The burdens of poor health, limited access to nutritious food, high-density housing, soaring unemployment, and the inability to practice safe social distancing, are all contributing factors to the higher incidence of COVID-19 in these communities. Many of these factors were prevalent prior to the pandemic which has served to shine yet another spotlight on systemic quality-of-life disparities that exist throughout our nation.
I am encouraged by the research and resulting rollout of COVID-19 vaccines; however, the vaccines pose a new and different challenge for the African American community.
America has a well-documented history of unethical and malicious medical experimentation on people of color. Among African Americans, this history has fostered a tremendous mistrust of government. For example, most African Americans know about the Tuskegee Syphilis Study. The study was conducted, between 1932 and 1972, by the United States Public Health Service (PHS) and the Centers for Disease Control and Prevention (CDC).
As a native of Birmingham, I heard about the experiment in my youth. In Birmingham, our sentiments about the study were simple and straight-forward: "The government wants to experiment on Black people to help white people." As a result of the flagrantly callous abuses of the Tuskegee Syphilis Study, a heightened suspicion and aversion to all vaccines was imbedded into the cultural fabric of Black America.
Now, in the shadows of our country's history of merciless human experimentation, and still today under the influence of a president's Triple D leadership style, we face the challenge of convincing people of color to accept a potentially life-saving vaccine. Many of our most vulnerable citizens, like my father who is 96 years old, simply don't trust the government to care for them in the absence of an ulterior motive that also regards them as expendable.
My dad does trust his VA doctor; however, even his doctor has yet to convince him to take the vaccine.
An important question becomes: "How do we persuade a critical mass of Black and Brown people to set-aside our government's long-standing record of manipulating and abusing its most susceptible citizens, and then trust that government to now save our lives?

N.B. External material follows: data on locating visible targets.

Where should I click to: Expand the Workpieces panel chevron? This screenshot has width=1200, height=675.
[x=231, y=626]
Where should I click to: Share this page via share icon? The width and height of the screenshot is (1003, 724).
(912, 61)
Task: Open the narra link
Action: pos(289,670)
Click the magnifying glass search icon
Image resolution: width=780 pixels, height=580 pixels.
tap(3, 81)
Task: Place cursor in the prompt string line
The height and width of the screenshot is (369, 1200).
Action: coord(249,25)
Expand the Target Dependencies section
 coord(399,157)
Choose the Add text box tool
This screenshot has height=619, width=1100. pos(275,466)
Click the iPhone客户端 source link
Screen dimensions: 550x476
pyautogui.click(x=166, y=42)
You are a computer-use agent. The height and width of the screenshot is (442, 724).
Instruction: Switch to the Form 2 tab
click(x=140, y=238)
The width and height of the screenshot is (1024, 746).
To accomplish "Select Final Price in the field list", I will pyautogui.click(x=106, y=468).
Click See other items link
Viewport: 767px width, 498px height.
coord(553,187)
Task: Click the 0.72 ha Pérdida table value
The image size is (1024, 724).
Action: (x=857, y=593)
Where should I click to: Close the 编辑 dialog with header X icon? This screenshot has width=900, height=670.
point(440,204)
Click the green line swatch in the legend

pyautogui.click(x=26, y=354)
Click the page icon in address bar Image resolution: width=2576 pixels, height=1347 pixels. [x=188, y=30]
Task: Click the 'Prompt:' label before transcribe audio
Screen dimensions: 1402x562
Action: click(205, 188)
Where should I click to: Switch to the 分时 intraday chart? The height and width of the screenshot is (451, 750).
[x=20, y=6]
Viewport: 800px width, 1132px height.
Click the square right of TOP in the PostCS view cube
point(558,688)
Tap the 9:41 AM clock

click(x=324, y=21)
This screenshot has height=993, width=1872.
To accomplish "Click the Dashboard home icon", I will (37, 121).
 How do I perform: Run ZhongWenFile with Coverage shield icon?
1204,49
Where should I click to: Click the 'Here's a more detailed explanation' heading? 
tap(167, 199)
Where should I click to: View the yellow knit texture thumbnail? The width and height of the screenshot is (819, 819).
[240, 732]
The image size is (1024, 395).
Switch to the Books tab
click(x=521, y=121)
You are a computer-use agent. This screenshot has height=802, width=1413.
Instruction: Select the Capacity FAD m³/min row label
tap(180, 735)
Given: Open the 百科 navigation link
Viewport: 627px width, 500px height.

It is not an easy task. I believe the conversation must focus on the inevitable reality of "what will happen if we don't." African Americans will continue to die from COVID-19 at a disproportionate rate. The only way to slow the spread of the pandemic is to be prayerful and trust God, continue wearing our masks and social distancing, roll up our sleeves … and get vaccinated.
For the good of my family, my grandchildren, my church and my friends, I will also roll up my sleeve and get vaccinated.
• The Rev. Dr. Nathaniel L. Edmond is retired pastor of Second Baptist Church of Elgin.